• [DATASET EXCERPTS]:
_ _ _ _ _

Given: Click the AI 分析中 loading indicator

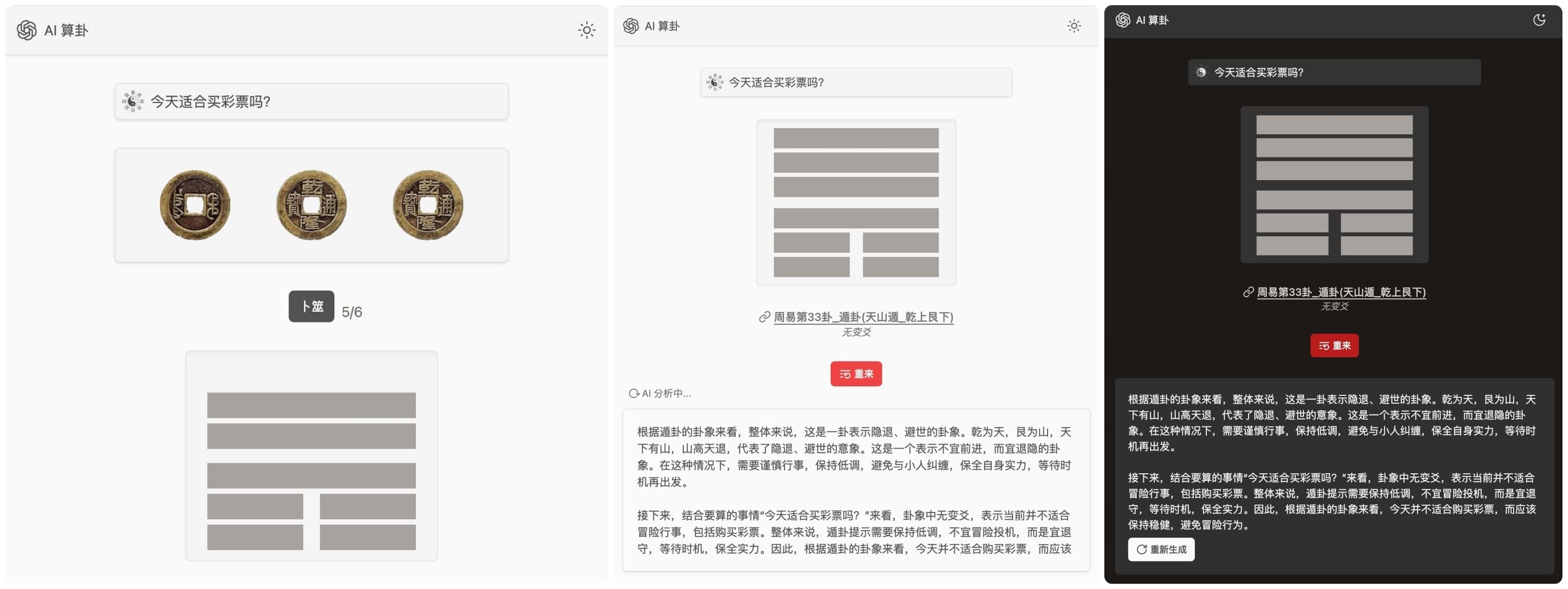Looking at the screenshot, I should point(660,393).
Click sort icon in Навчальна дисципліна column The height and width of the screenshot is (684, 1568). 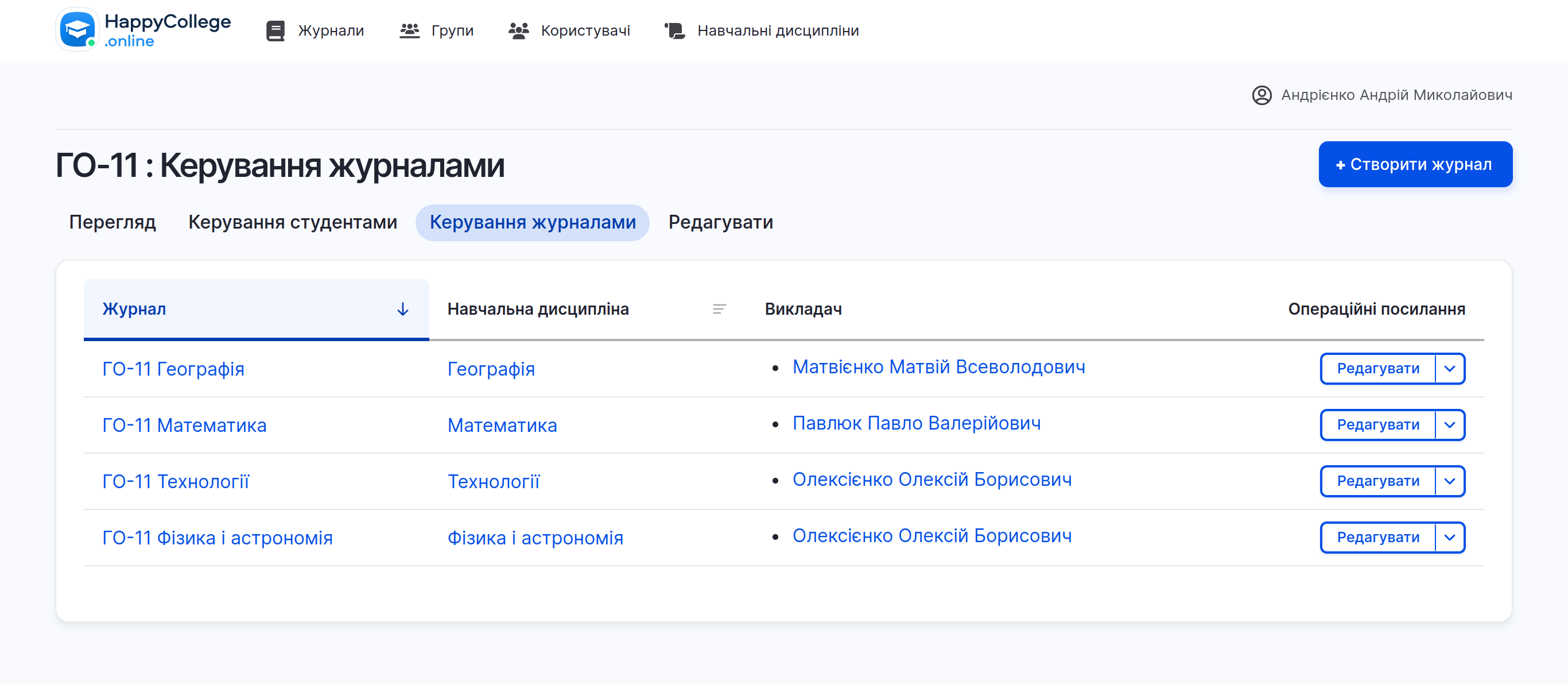(719, 310)
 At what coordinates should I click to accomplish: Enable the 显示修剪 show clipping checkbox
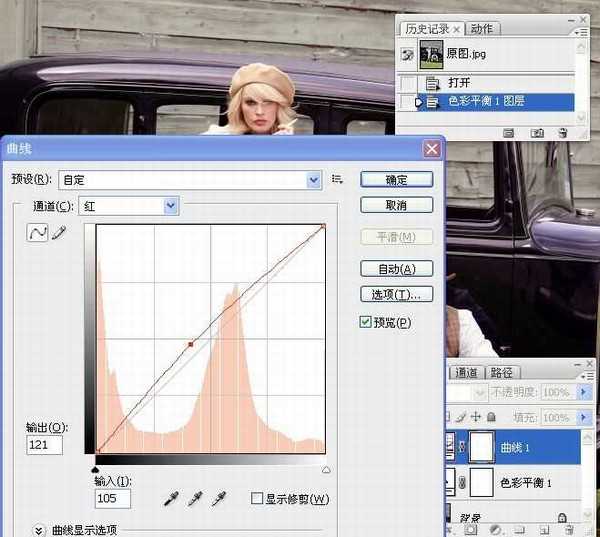click(258, 498)
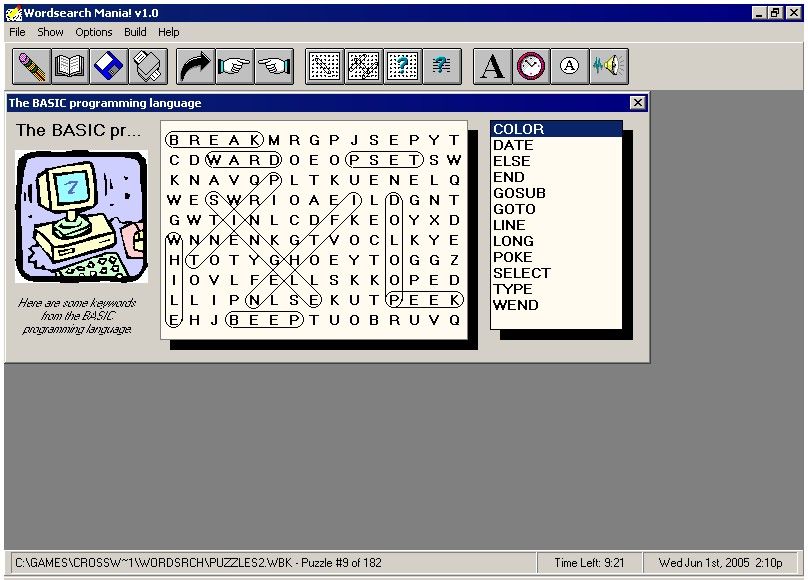Click the grid with question mark icon
This screenshot has height=580, width=808.
click(x=402, y=67)
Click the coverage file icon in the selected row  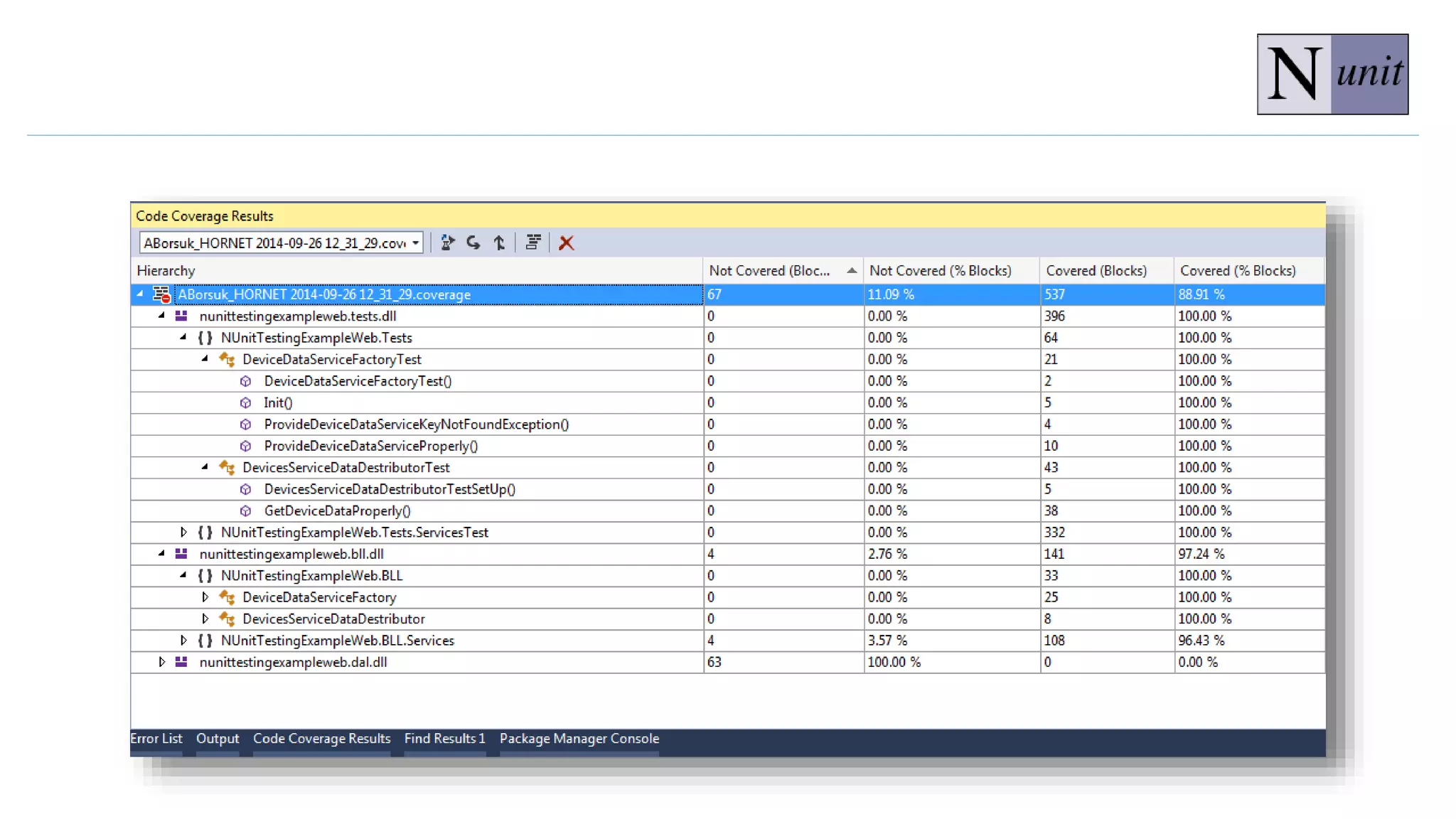click(x=161, y=294)
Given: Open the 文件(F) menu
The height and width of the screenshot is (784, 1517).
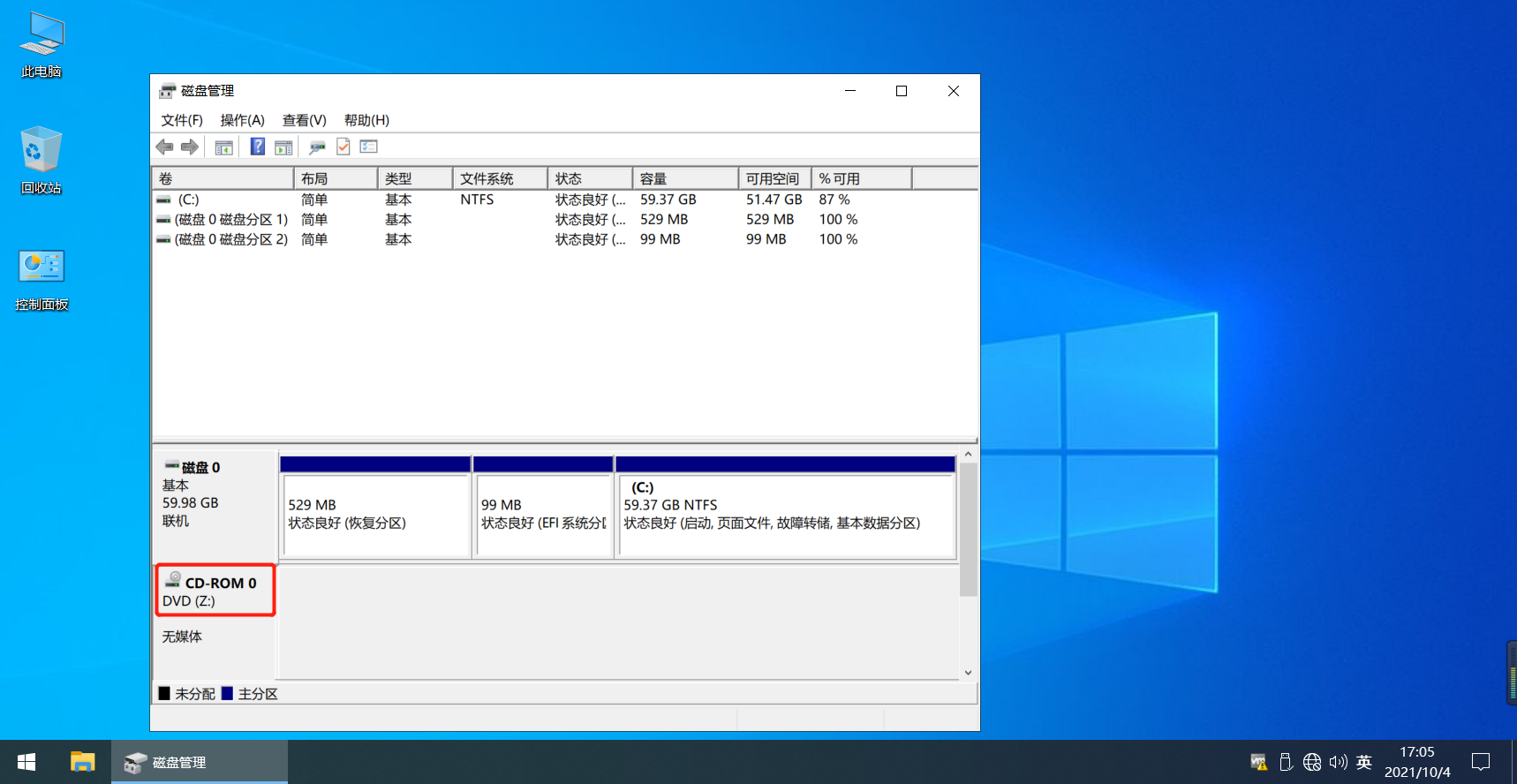Looking at the screenshot, I should pyautogui.click(x=182, y=120).
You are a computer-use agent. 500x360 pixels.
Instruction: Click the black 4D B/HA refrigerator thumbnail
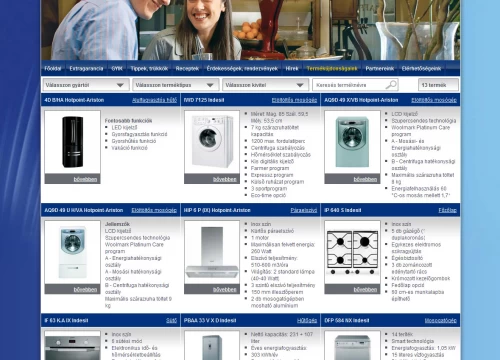pos(72,142)
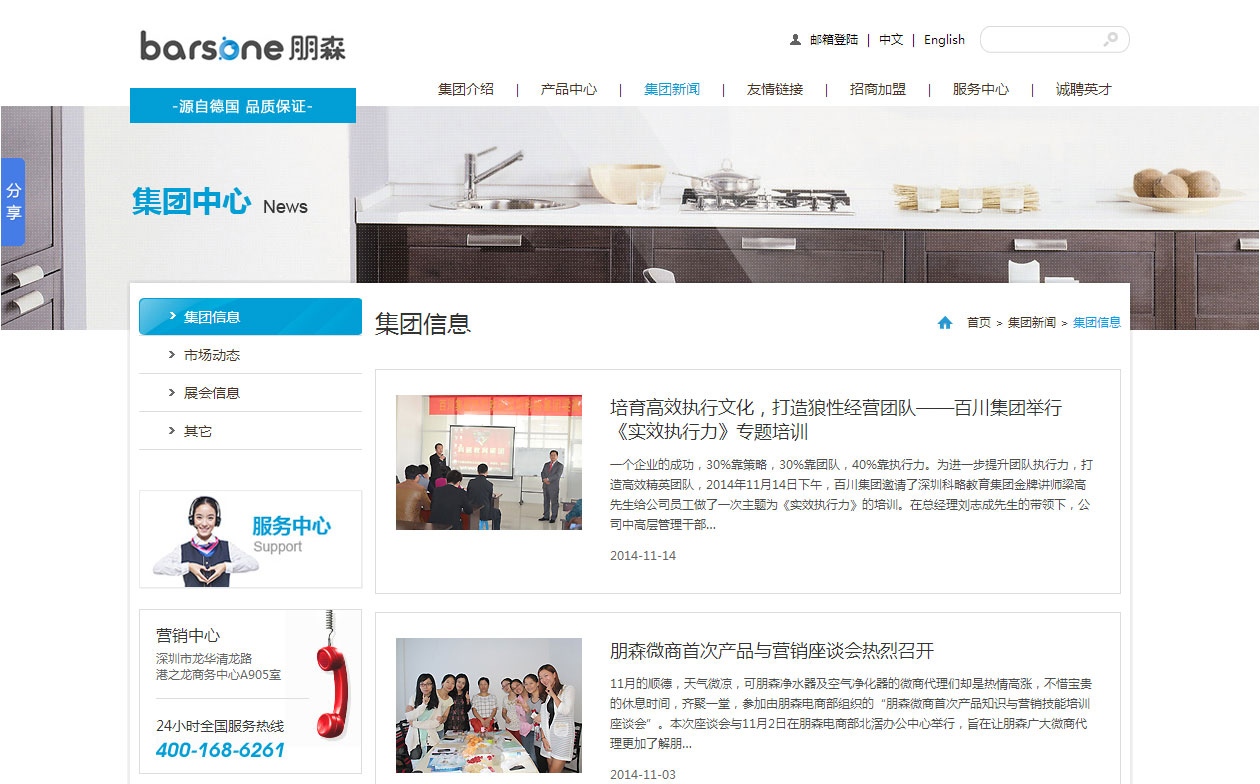Click the magnifier search icon
This screenshot has height=784, width=1260.
tap(1110, 40)
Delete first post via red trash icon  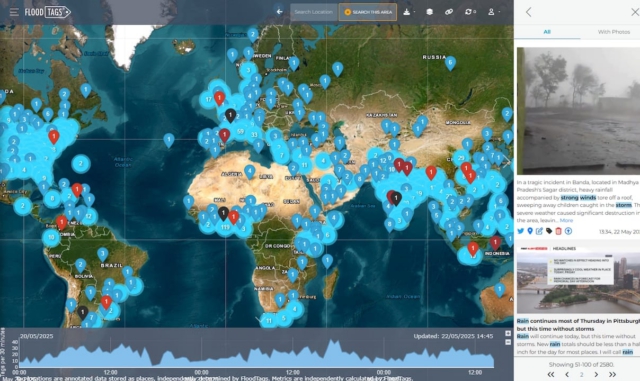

_ _ _ _ _

• [GOAL]:
Quote the material from the line with "You are a computer-use agent. 500x360 pixels." up to and including the last line, without the pictures.

• [WRITTEN RESPONSE]:
You are a computer-use agent. 500x360 pixels.
Instruction: Click the black 4D B/HA refrigerator thumbnail
pos(72,142)
Click the magnifier search icon
This screenshot has height=784, width=1260.
tap(1110, 40)
Delete first post via red trash icon  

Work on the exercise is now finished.